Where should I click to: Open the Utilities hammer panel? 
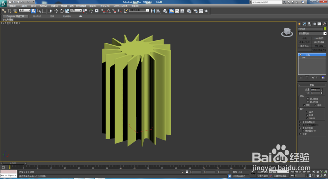coord(324,24)
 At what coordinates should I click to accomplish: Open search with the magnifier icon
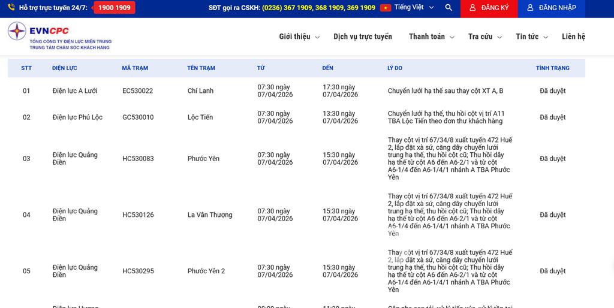[x=449, y=8]
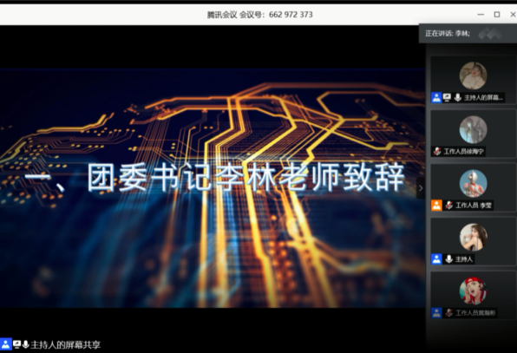Maximize the Tencent Meeting window
Image resolution: width=517 pixels, height=353 pixels.
pyautogui.click(x=497, y=15)
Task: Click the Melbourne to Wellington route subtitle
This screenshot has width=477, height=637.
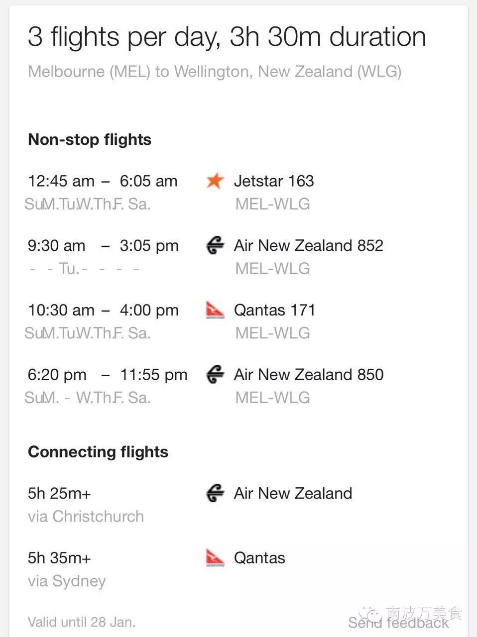Action: 215,72
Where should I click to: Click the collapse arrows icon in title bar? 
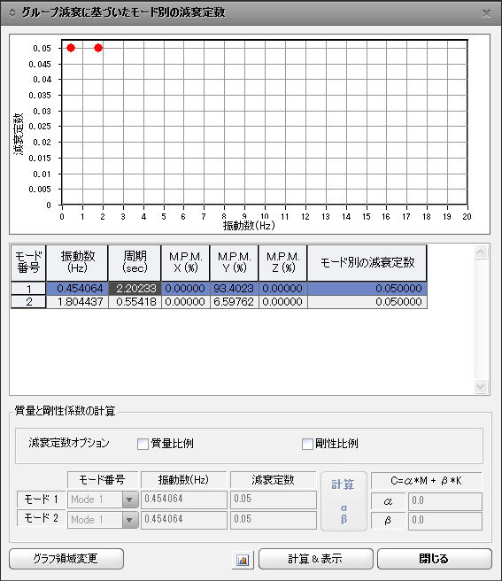point(12,13)
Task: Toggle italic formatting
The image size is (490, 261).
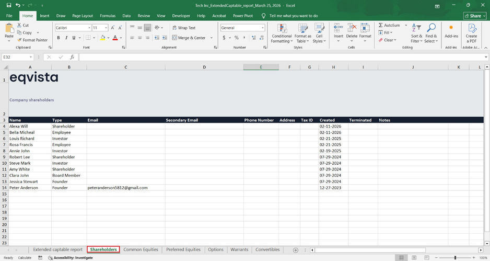Action: point(66,38)
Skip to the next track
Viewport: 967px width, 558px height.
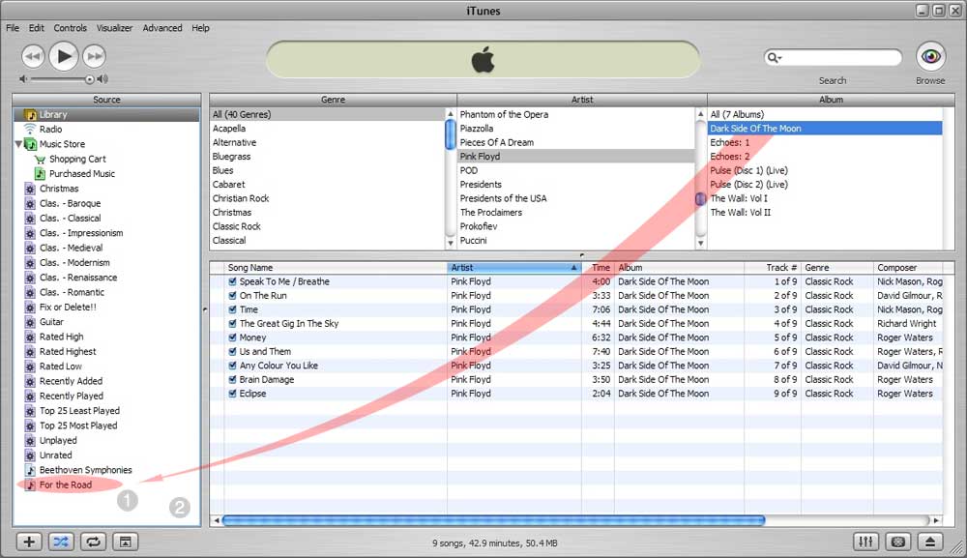pyautogui.click(x=94, y=56)
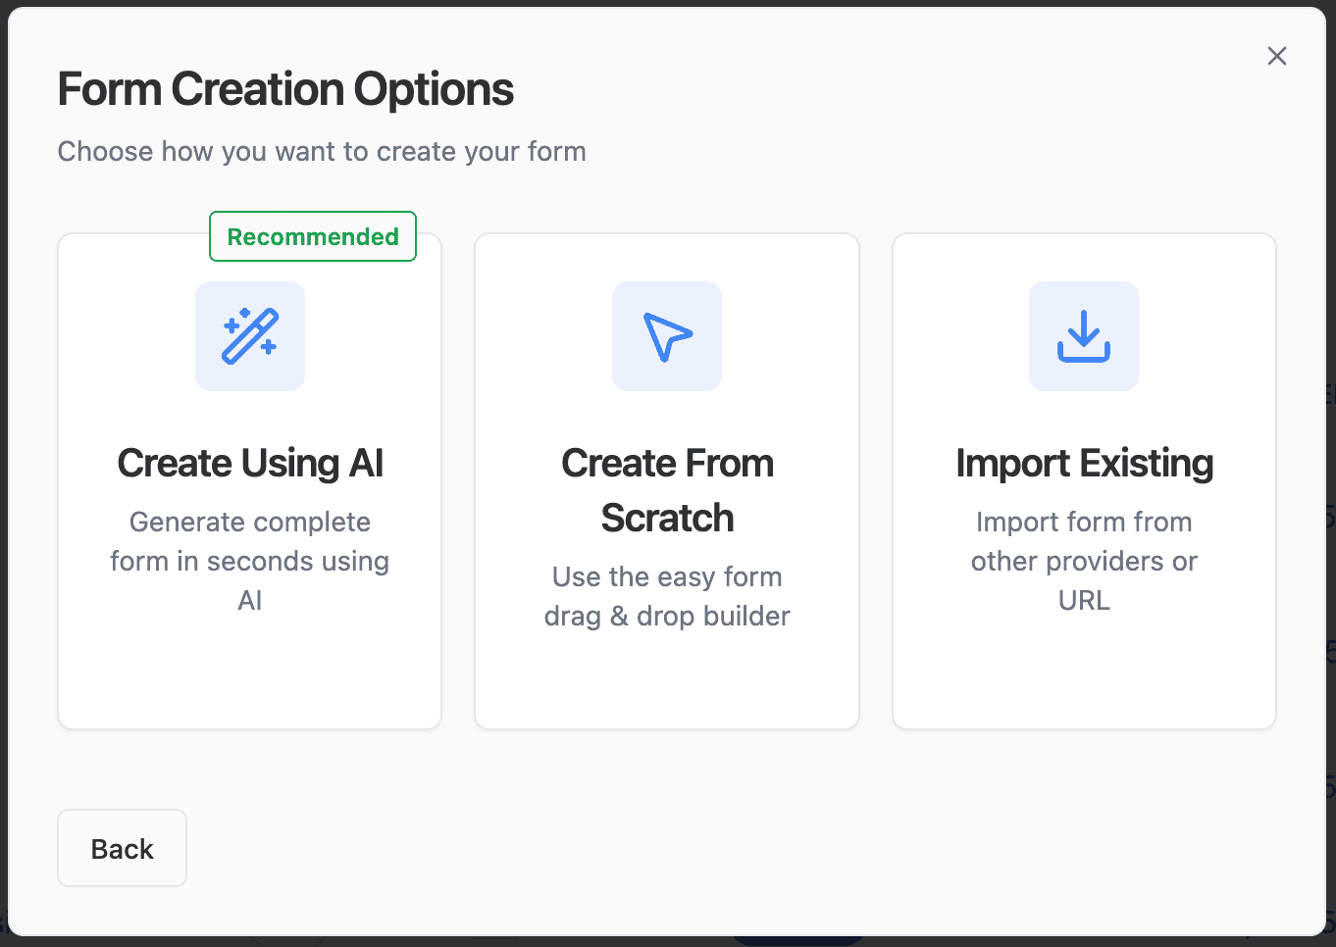Click the Import Existing heading text
The width and height of the screenshot is (1336, 947).
click(1084, 463)

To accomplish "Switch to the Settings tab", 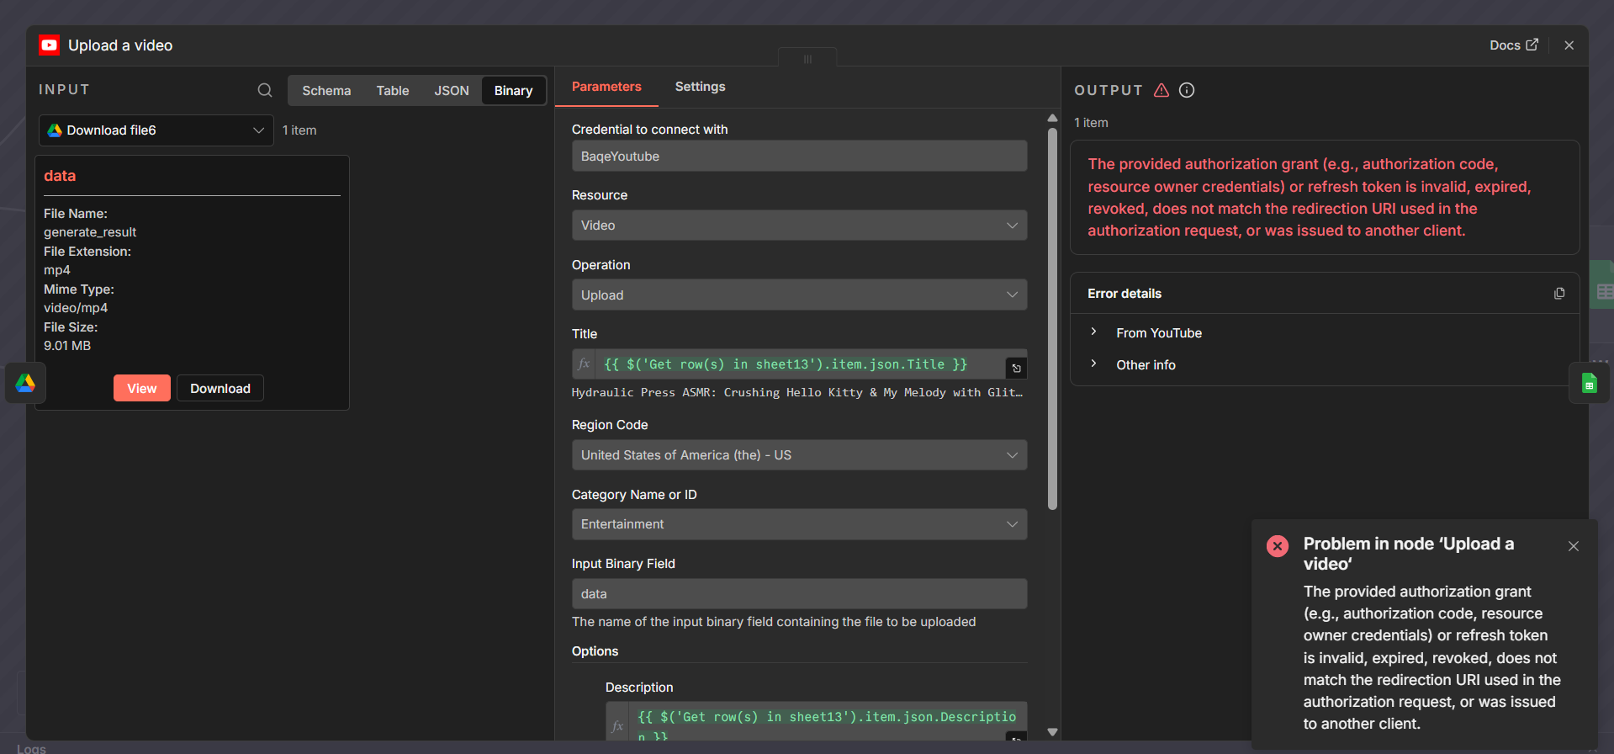I will (700, 87).
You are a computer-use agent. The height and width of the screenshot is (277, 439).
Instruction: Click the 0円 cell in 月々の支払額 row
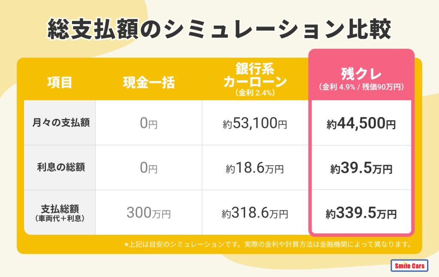coord(149,123)
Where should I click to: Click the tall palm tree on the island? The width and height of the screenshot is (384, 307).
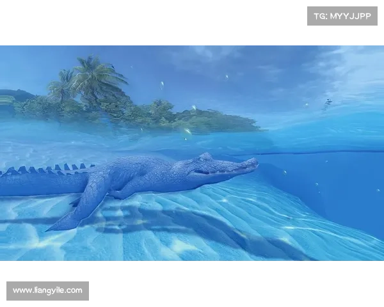pos(96,77)
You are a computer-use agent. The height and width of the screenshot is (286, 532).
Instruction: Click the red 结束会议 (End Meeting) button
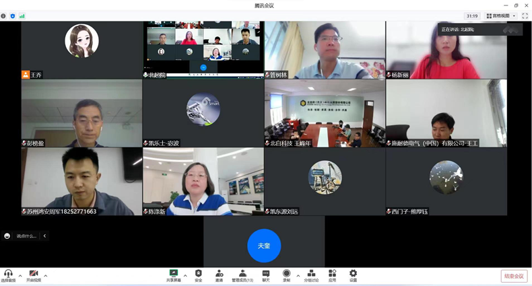click(x=514, y=276)
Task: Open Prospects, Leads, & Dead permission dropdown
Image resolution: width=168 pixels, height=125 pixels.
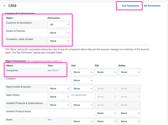Action: [x=58, y=41]
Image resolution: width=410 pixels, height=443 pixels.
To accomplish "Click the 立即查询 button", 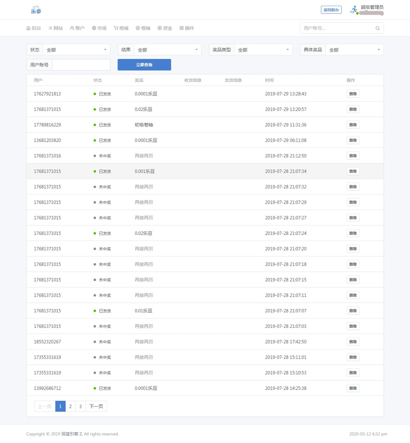I will click(144, 65).

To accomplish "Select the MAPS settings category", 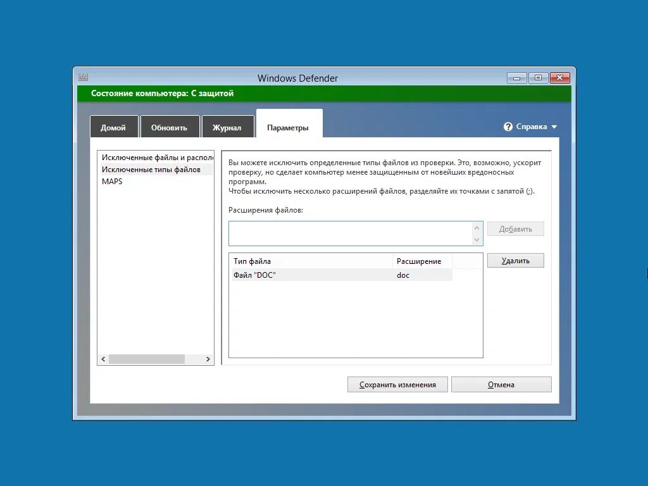I will tap(112, 181).
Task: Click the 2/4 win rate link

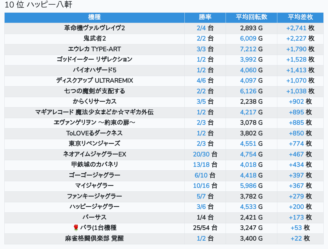Action: (x=201, y=28)
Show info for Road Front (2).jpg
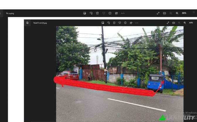The height and width of the screenshot is (122, 197). (x=125, y=23)
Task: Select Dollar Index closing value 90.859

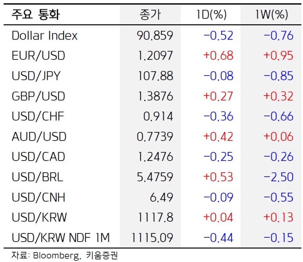Action: pyautogui.click(x=155, y=36)
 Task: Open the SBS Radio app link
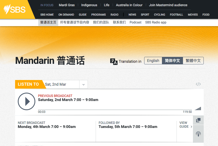[x=156, y=22]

§ **Task**
Using the records above, pull out each line where the word "computer" occurs.

§ **Reply to the exercise**
You are a computer-use agent. The height and width of the screenshot is (277, 439).
You are a computer-use agent. The height and width of the screenshot is (286, 532).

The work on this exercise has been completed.